◆ EXERCISE BRIEF
Print all the records exactly, please.

◆ RAW DATA
Segment Open
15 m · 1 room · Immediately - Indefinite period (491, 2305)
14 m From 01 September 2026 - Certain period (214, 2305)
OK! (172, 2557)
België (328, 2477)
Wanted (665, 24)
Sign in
Segment Closed
◆ REPLY
15 m · 1 room · Immediately - Indefinite period (491, 2305)
14 m From 01 September 2026 - Certain period (214, 2305)
OK! (172, 2557)
België (328, 2477)
Wanted (665, 24)
Sign in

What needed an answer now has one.